Quote exactly and only this range of lines in the data below: the line that holds "This screenshot has height=582, width=1486." to the line that holds "The image size is (1378, 454).", both included.

§ Data listing:
=====
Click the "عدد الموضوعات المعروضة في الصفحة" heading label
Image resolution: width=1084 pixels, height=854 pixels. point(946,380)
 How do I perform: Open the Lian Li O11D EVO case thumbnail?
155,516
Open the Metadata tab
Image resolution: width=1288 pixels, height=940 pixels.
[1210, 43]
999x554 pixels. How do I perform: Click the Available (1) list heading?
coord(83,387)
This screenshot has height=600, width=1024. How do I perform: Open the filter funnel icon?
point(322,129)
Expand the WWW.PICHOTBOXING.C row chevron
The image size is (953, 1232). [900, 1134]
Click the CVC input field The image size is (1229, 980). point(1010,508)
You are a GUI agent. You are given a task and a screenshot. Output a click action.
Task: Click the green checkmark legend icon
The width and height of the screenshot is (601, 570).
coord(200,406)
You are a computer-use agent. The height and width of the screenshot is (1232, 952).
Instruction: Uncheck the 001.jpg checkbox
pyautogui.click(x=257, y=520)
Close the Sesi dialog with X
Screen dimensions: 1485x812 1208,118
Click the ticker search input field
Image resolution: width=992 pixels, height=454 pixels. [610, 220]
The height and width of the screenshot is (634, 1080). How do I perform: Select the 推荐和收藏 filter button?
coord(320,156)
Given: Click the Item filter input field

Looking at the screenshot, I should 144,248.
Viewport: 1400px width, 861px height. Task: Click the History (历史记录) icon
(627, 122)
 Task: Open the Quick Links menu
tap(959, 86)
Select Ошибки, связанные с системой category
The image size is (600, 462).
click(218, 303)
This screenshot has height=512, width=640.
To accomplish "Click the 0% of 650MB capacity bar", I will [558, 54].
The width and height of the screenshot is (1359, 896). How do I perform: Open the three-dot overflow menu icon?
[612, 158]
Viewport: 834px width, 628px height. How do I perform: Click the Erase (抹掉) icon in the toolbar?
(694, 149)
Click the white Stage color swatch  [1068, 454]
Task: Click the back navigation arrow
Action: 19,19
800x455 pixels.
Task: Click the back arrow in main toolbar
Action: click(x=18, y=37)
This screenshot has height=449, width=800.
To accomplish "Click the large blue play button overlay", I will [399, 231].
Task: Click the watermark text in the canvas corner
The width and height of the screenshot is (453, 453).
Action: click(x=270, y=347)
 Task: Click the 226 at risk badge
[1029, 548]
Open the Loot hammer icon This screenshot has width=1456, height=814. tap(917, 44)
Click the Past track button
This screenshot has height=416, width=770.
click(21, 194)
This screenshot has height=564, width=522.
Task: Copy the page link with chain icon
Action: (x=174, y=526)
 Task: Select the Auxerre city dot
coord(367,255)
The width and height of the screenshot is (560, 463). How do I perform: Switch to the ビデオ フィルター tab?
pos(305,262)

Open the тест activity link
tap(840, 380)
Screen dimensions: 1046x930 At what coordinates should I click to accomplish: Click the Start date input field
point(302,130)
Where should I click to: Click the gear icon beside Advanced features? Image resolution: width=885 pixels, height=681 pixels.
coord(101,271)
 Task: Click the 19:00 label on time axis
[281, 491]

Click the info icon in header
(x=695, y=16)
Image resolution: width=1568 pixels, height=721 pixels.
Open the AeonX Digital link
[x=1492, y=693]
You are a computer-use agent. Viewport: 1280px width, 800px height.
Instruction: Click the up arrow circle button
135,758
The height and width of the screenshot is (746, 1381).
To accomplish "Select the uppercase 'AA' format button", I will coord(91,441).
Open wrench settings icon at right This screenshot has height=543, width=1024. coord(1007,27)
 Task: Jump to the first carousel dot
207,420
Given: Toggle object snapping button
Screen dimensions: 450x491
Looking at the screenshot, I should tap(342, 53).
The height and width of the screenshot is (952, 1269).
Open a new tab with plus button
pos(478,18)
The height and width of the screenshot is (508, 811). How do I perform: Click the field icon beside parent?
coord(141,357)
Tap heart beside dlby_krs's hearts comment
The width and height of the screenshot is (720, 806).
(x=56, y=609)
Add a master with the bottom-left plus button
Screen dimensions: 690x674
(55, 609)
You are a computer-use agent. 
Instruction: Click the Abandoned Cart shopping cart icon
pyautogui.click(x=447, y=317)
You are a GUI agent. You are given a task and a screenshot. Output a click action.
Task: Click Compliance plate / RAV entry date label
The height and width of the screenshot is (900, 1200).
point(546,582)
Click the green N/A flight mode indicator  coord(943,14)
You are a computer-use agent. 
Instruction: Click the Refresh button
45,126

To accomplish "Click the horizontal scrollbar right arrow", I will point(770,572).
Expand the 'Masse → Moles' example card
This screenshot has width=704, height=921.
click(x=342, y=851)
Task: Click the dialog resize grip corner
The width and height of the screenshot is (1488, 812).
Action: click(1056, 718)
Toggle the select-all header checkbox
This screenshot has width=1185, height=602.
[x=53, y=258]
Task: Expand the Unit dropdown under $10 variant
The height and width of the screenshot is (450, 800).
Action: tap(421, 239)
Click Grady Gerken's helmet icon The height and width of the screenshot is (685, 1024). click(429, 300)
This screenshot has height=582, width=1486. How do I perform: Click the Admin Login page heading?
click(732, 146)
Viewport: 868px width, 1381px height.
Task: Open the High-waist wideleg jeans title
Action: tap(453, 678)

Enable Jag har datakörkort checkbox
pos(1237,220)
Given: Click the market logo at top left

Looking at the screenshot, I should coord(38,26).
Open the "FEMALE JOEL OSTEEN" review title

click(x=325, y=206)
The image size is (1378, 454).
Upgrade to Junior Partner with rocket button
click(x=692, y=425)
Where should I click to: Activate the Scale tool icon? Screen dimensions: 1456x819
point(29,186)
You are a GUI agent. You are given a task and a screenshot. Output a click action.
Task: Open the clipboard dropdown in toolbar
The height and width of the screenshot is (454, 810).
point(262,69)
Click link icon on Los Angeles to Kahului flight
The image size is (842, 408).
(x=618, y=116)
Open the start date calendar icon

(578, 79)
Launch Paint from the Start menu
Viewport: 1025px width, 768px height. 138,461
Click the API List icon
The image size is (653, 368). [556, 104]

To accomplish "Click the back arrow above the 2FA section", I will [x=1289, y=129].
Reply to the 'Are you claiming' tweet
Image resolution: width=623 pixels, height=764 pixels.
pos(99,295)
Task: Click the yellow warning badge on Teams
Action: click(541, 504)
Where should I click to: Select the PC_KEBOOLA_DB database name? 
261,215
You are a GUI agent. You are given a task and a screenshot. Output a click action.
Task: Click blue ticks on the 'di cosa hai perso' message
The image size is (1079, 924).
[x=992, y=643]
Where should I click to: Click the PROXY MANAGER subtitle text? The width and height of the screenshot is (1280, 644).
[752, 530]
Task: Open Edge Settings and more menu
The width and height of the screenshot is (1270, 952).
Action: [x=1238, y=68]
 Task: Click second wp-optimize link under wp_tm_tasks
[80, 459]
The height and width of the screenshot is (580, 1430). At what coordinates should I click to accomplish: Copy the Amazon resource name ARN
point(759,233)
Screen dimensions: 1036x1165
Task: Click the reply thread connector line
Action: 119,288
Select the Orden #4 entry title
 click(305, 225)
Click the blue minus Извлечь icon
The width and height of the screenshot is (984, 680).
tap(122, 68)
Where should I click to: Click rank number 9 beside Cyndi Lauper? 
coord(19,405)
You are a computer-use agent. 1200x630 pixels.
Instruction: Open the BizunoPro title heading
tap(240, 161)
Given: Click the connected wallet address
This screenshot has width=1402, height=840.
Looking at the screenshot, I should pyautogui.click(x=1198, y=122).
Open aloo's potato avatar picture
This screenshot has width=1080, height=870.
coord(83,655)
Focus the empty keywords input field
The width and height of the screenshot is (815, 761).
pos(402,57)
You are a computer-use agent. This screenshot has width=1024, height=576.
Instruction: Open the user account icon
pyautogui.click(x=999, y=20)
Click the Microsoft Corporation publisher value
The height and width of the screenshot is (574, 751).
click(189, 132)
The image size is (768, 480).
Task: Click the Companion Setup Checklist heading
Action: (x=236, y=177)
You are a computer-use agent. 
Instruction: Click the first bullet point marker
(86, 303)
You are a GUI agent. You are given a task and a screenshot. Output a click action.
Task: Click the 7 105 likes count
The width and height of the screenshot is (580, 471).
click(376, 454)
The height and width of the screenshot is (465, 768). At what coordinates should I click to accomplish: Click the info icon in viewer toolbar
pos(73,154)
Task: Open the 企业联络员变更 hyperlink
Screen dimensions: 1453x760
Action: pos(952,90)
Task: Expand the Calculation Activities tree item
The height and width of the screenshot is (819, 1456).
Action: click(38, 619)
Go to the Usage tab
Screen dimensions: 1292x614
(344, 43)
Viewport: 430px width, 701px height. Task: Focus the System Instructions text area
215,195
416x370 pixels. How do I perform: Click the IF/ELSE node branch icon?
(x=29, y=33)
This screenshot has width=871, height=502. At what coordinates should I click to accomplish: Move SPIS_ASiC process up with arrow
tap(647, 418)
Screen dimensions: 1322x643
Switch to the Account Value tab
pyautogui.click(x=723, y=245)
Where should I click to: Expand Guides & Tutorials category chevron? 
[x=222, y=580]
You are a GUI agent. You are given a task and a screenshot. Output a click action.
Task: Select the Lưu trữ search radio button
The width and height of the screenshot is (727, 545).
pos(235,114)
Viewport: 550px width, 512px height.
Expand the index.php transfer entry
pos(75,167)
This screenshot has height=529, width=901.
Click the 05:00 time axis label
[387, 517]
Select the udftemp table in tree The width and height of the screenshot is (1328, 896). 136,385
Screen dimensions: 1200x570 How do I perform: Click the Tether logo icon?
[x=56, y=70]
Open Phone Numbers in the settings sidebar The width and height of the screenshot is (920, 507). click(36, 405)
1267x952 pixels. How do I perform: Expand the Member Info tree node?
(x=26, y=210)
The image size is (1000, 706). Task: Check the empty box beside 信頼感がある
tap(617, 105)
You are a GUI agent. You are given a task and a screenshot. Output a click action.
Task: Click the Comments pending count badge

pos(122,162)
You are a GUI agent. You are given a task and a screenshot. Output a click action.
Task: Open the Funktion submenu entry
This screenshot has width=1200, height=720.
=====
§ Completed task:
This screenshot has height=582, width=1486. How do I perform: Click the Admin Login page heading?
click(732, 146)
Viewport: 868px width, 1381px height.
Task: Open the High-waist wideleg jeans title
Action: tap(453, 678)

Enable Jag har datakörkort checkbox
pos(1237,220)
Given: Click the market logo at top left

Looking at the screenshot, I should coord(38,26).
Open the "FEMALE JOEL OSTEEN" review title

click(x=325, y=206)
The image size is (1378, 454).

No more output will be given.